## Text segment:

▬▬▬▬▬▬▬▬▬▬

Step 2 — Register the model in Azure ML¶

az ml model create \
  --name sklearn-diabetes \
  --path ./model \
  --type custom_model \
  --description "Ridge regression on diabetes dataset - online endpoint lab"

Confirm registration:

az ml model list --query "[?name=='sklearn-diabetes'] | [0].{name:name, version:version}" -o table

Step 3 — Create the environment and endpoint¶

Register the environment first — the deployment references it by name:

az ml environment create -f environment.yml

Then create the endpoint (the front door):

az ml online-endpoint create -f endpoint.yml

Wait for provisioning to complete and verify:

az ml online-endpoint show -n infer-demo \
  --query "{name:name, state:provisioning_state, auth:auth_mode, uri:scoring_uri}" -o table

You should see provisioning_state: Succeeded before proceeding.

Step 4 — Create the deployment and route traffic¶

az ml online-deployment create -f deployment.yml --all-traffic

This builds the container, provisions the VM(s), mounts the model, and starts the inference server. Expect 5–10 minutes for the first deployment while the container image is built.

Validate the deployment:

az ml online-deployment show \
  --name blue --endpoint-name infer-demo \
  --query "{name:name, state:provisioning_state, instance_type:instance_type, instance_count:instance_count}" \
  -o table

💡 Pro Tip: Subsequent deployments with the same environment are much faster — Azure ML caches the built container image, similar to how Docker layer caching works.

Step 5 — Test the endpoint¶

Quick test with the CLI:

az ml online-endpoint invoke -n infer-demo --request-file sample-request.json

Expected output — a JSON array of predictions:

[153.47]

Test with curl (closer to how a real client would call it):

SCORING_URI=$(az ml online-endpoint show -n infer-demo --query scoring_uri -o tsv)

▬▬▬▬▬▬▬▬▬▬

## Dataset content:
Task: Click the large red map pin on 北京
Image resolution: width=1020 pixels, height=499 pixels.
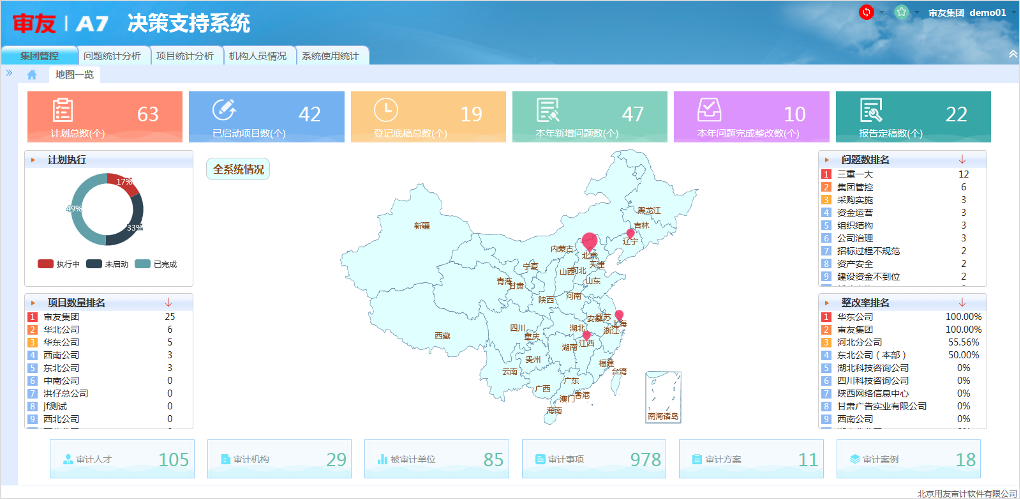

▬▬▬▬▬▬▬▬▬▬

## Given exercise A:
In the Azure ML deployment walkthrough, why is the environment registered before the endpoint and deployment are created? Answer in one to three sentences.
## Given exercise B:
Continue the Azure ML deployment walkthrough from the point where it stops.

## Final result A:
The environment is registered first because the deployment refers to it by name.

## Final result B:
API_KEY=$(az ml online-endpoint get-credentials -n infer-demo --query primaryKey -o tsv)

curl -s -X POST "$SCORING_URI" \
  -H "Authorization: Bearer $API_KEY" \
  -H "Content-Type: application/json" \
  -d @sample-request.json

Check deployment logs for any runtime issues:

az ml online-deployment get-logs --name blue --endpoint-name infer-demo --lines 50

Verify endpoint health metrics:

az ml online-endpoint show -n infer-demo \
  --query "{traffic:traffic, provisioning:provisioning_state}" -o json

Production considerations¶

This lab uses auth_mode: key and a single instance for simplicity. Here's what a production deployment looks like:

Concern	Lab setting	Production recommendation
Authentication	`key` (shared secret)	`aad_token` — integrates with Entra ID, supports RBAC, auditable
Network	Public endpoint	Private endpoint via Azure Private Link; disable public access
Identity	None	System-assigned managed identity for accessing Key Vault, Storage, etc.
Scaling	`instance_count: 1`	Autoscale rules based on CPU, request latency, or queue depth
Releases	Single "blue" deployment	Blue-green: deploy "green," shift traffic 10% → 50% → 100%, delete "blue"
Monitoring	Manual log checks	Integrate with Azure Monitor and Application Insights (see Chapter 7)
Security	N/A	Network isolation, RBAC scoping, secret rotation (see Chapter 8)

Blue-green deployment example:

# Deploy new version as "green"
az ml online-deployment create -f deployment-green.yml

# Shift 10% of traffic to green
az ml online-endpoint update -n infer-demo --traffic "blue=90 green=10"

# After validation, shift all traffic
az ml online-endpoint update -n infer-demo --traffic "blue=0 green=100"

# Clean up old deployment
az ml online-deployment delete --name blue --endpoint-name infer-demo --yes

📖 Book cross-reference: Blue-green and canary patterns are covered in depth in Chapter 6 (MLOps Pipelines). For securing endpoints with private networking and managed identities, see Chapter 8 (Security for AI Workloads).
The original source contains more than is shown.